Now, I find myself in the unenviable position of needing that charity we are so famous for. For a long time, I was the newbie in my ward, the convert everyone checked on and worried about and showered with love. The bloom is long off that rose. And yet- in the middle of this horrible divorce, where I cannot see what is coming, and cannot yet sort out the wreckage behind me, I look up through the dust to see a circle around me.
The wagons have been circled, and I and my children are safely in the middle of that tight, loving, organized, closely bound company of Saints.
I don’t know what lies outside the circle. And the thing is, I am learning I don’t have to know. There are people willing to fight that battle for me. This stuns me. I stand in the middle of the circle, and am awed by the resources and love marshaled on my behalf. Can I really sit and warm myself by the fire of my friend while someone else helps find my cows and serves my children some dinner? Not only can I, but I am told I am blessing others if I allow myself to be so served.
At first I was dubious. It’s far more comfortable to give to others than it is to receive. Everyone knows that. And heaven knows, the last thing I want is to ever expect anyone to do things for me I am perfectly capable of doing myself. And yet the circle tightened. The love increases…
Packages are left on my doorstep. Checks are slipped in my pocket at church. Cards arrive with the post, food and gifts show up on my welcome mat. Emails flood my mailbox. A home teacher or a bishop stops by to give me a blessing. Another sister was driving by and felt compelled to stop and take my kids. My son is baptized, and on 24 hours notice the room is overflowing with friends from multiple wards. It is an embarrassment of riches, were I to try and catalog it.

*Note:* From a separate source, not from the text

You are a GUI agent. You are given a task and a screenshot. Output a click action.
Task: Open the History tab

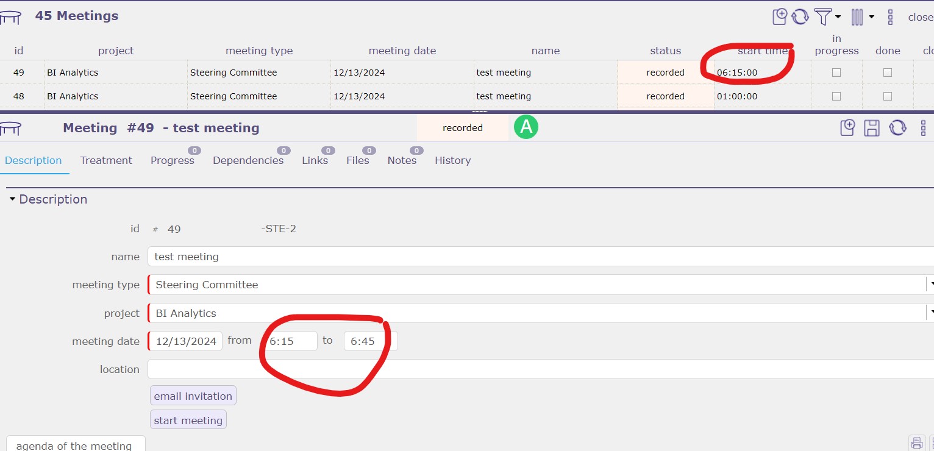tap(452, 160)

My heart is humbled by what is being done for me and my children. Of one thing I am certain; there is no earthly way for me to ever repay the people who have circled around me, who have given me shelter in the storm, who have loved me and preformed miracles as the hands of my Savior. Indeed, no repayment is humanly possible.
Miracles happen. They happen as normal, everyday people reach out to others in their hour of need, and allow the Lord to work through their hands. Hands that wipe the brow, sop the tears, hold the weeping and grieving, and hands that guide the traces of the wagons into that tight, loving, safe circle. Those hands are working miracles. Those hands are the hands of Christ.